Dziś pierwszy dzień Świąt Wielkanocnych - już praktycznie za nami! Tak, tutaj świętujemy od Wielkiego Piątku do Lanego Poniedziałku, a niektórzy zaczynają nawet w czwartek, nie wspominając o szkolnej dziatwie, która ma 2 tygodnie wolnego... Biedni rodzice muszą więc zapewnić swoim pociechom atrakcje przez co najmniej 8 dni roboczych: 4 poprzedzających i 4 następujących po długim weekendzie. Miasto jest wyludnione i trochę opuszczone, a dziś od rana otwarte jedynie niektóre puby i kawiarnie, oczywiście wszystkie cukiernie, wypożyczalnie video i IGA, sieć supermarketów, która nie przejmuje się żadną religią na tej planecie!

Od rana było pracowicie, bo w tym roku zostajemy w Melbourne i postanowiłam zrobić typowe polskie święta, oczywiście w miarę moich kulinarnych umiejętności... już wczoraj udałam się rowerkiem na South Melbourne Market i w polskim sklepie nabyłam prawdziwy żur, kiełbasę białą i myśliwską, wędliny, pasztet, chrzan i ogórki kiszone. Dziś od rana zaś gotowałam i piekłam: żurek, jajka faszerowane i galaretę z kurczaka z warzywami i jajkami na twardo oraz oczywiście mazurek czekoladowy wg przepisu Neli R. Wyszło pięknie, może poza galaretą, która wciąż pracowicie ścina się w lodówce ;)

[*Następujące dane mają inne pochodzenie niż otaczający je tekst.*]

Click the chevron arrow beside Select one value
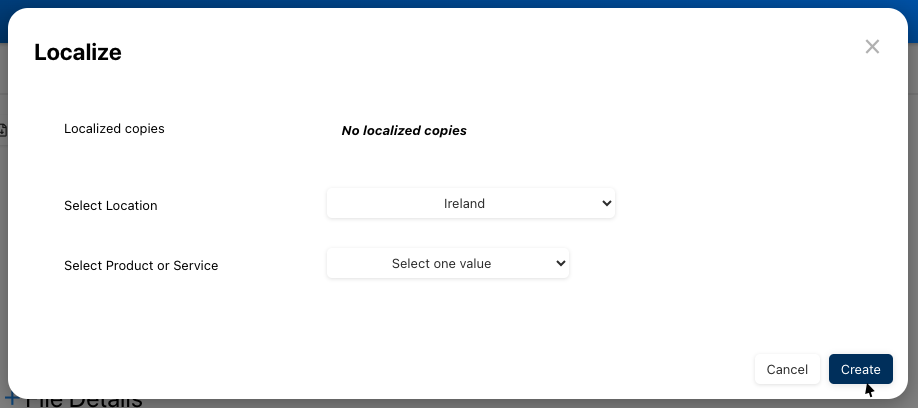 point(560,264)
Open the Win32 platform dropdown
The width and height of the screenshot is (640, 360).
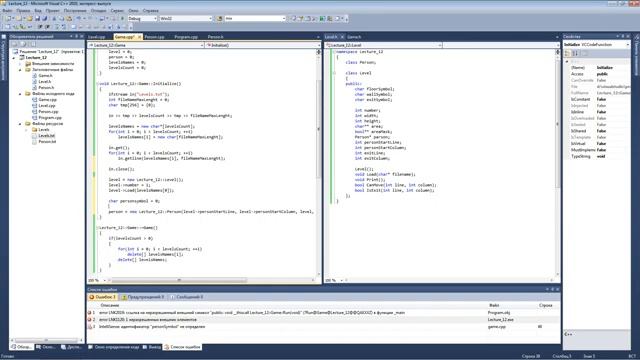(x=186, y=18)
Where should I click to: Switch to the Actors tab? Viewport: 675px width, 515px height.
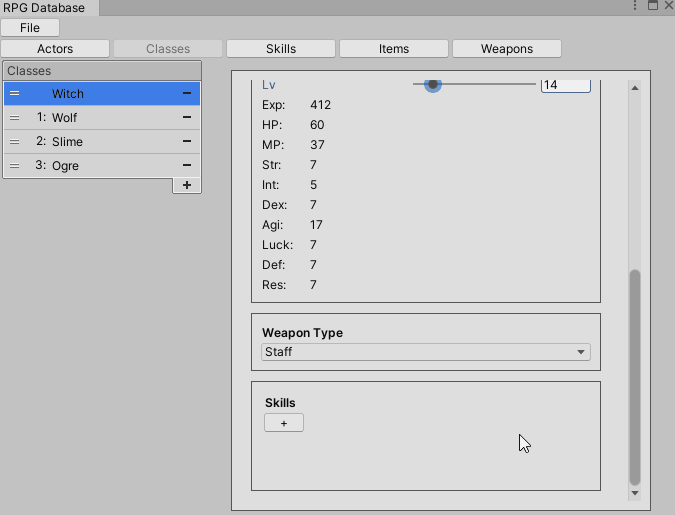pyautogui.click(x=55, y=48)
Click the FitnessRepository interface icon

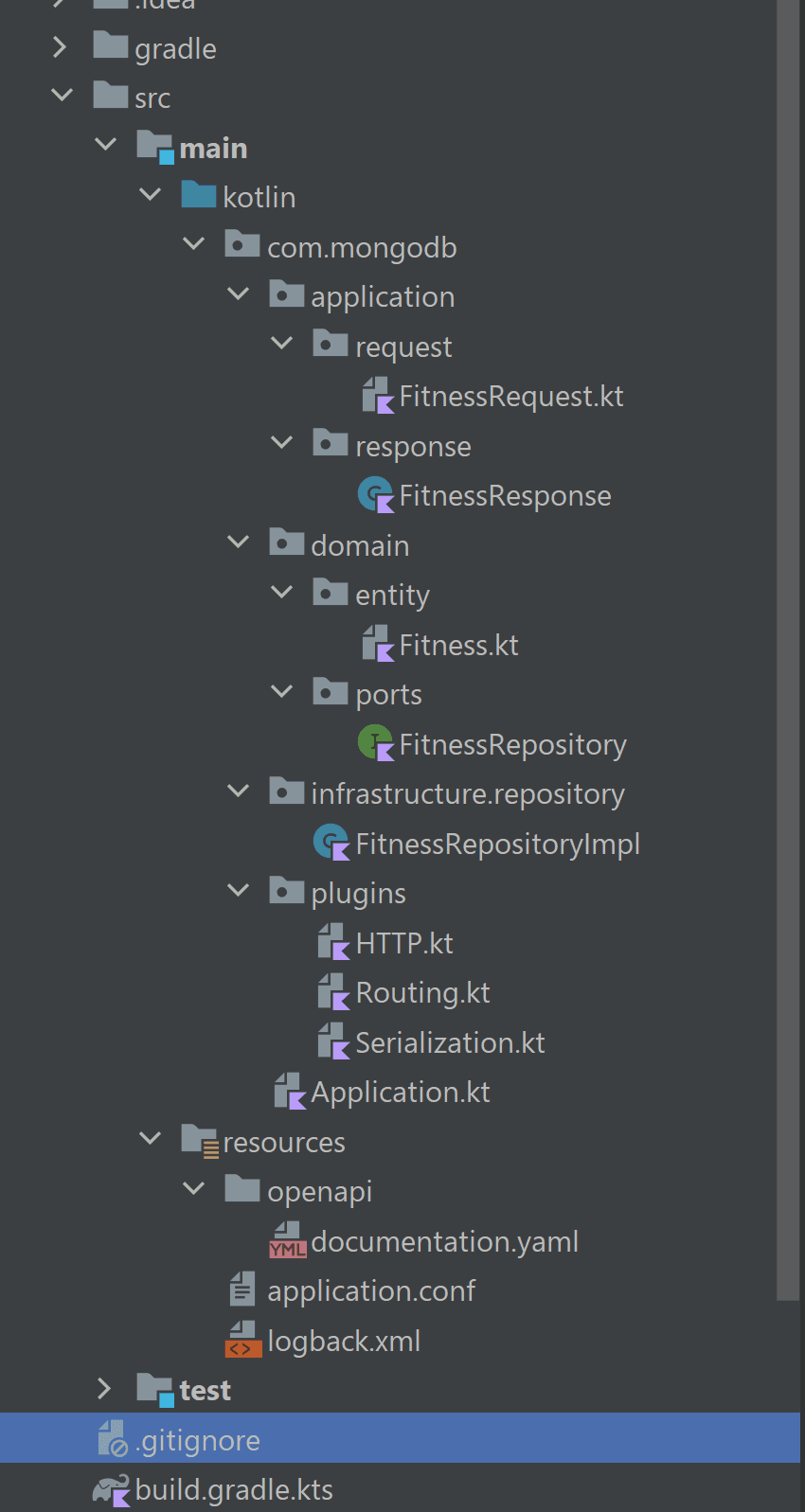pyautogui.click(x=375, y=744)
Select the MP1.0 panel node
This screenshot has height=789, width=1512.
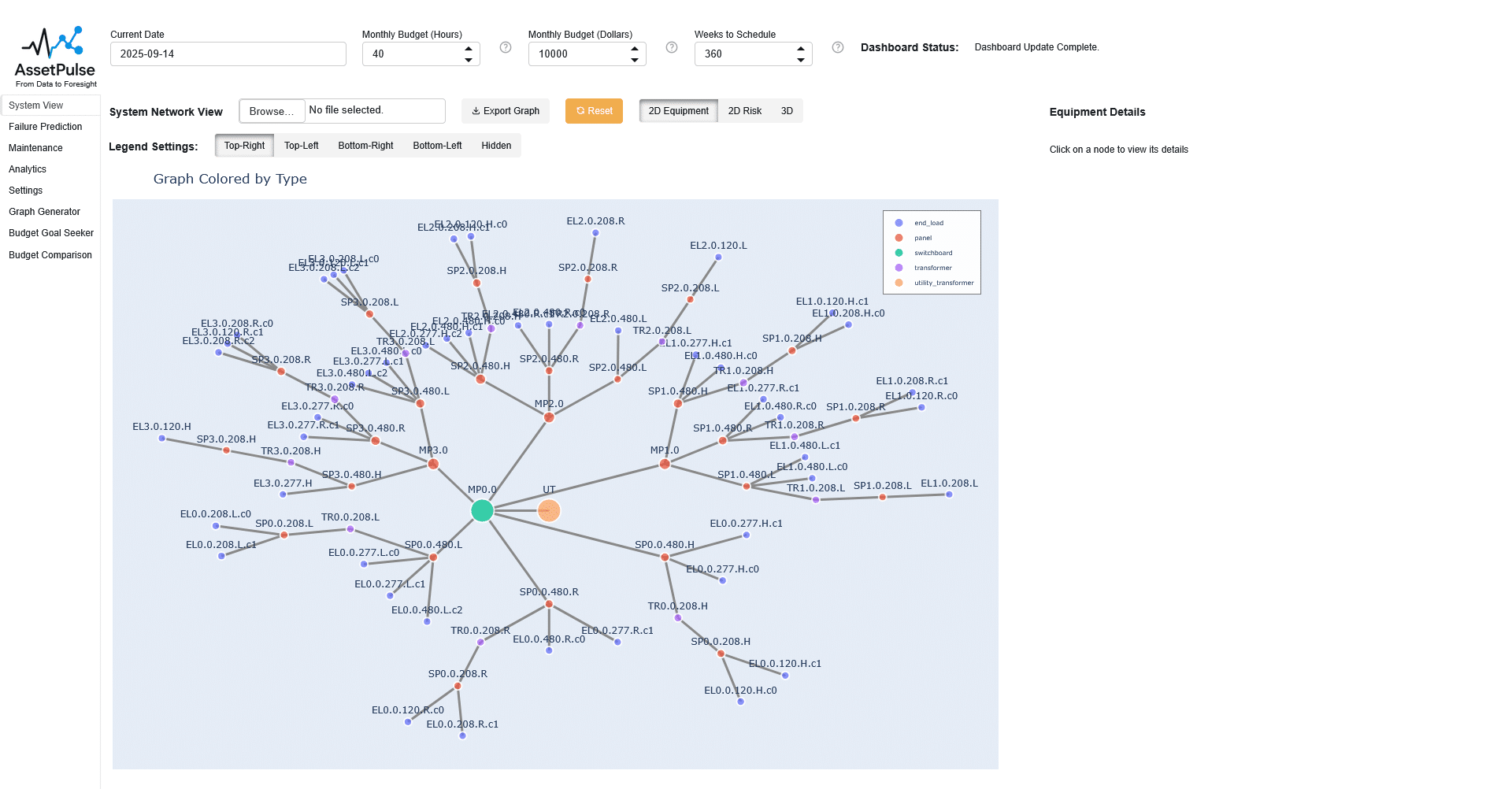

A po południu mogłam już swobodnie świętowac po australijsku z naleciałościami anglosaskimi, czyli udałam się na Wielkopiątkową imprezę do koleżanki Julii pt Konkurs na najlepszą Hot Cross Bun. Ten szalony wypiek cieszy się tu ogromną popularnością i smakosze zajadają się bunsami już 3 tygodnie przed Wielkim Piątkiem. W dużym skrócie jest to niewielka drożdżowa bułeczka mocno nafaszerowana przyprawami (cynamon, kardamon, goździki, ziele angielskie itp) oraz rodzynkami lub czekoladą lub żurawiną. Odmian lokalnych ma bez liku, a cechą wspólną jest równoramienny krzyż na wierzchu, który stanowi symbol męki pańskiej. W wersji bardziej wyrafinowanej bunsy są okrągłymi bułeczkami, w wersji taśmowej przypominają wzdęte kwadraty, bo ciasto lekko nacina się przed wstawieniem do pieca, by potem odrywać od siebie poszczególne kawałki. Górą można w ten sposób zrobić kratkę w rytmie naprzemiennym w stosunku do nacięć, by uzyskać tytułowe krzyżyki. Proste a jakże szybsze!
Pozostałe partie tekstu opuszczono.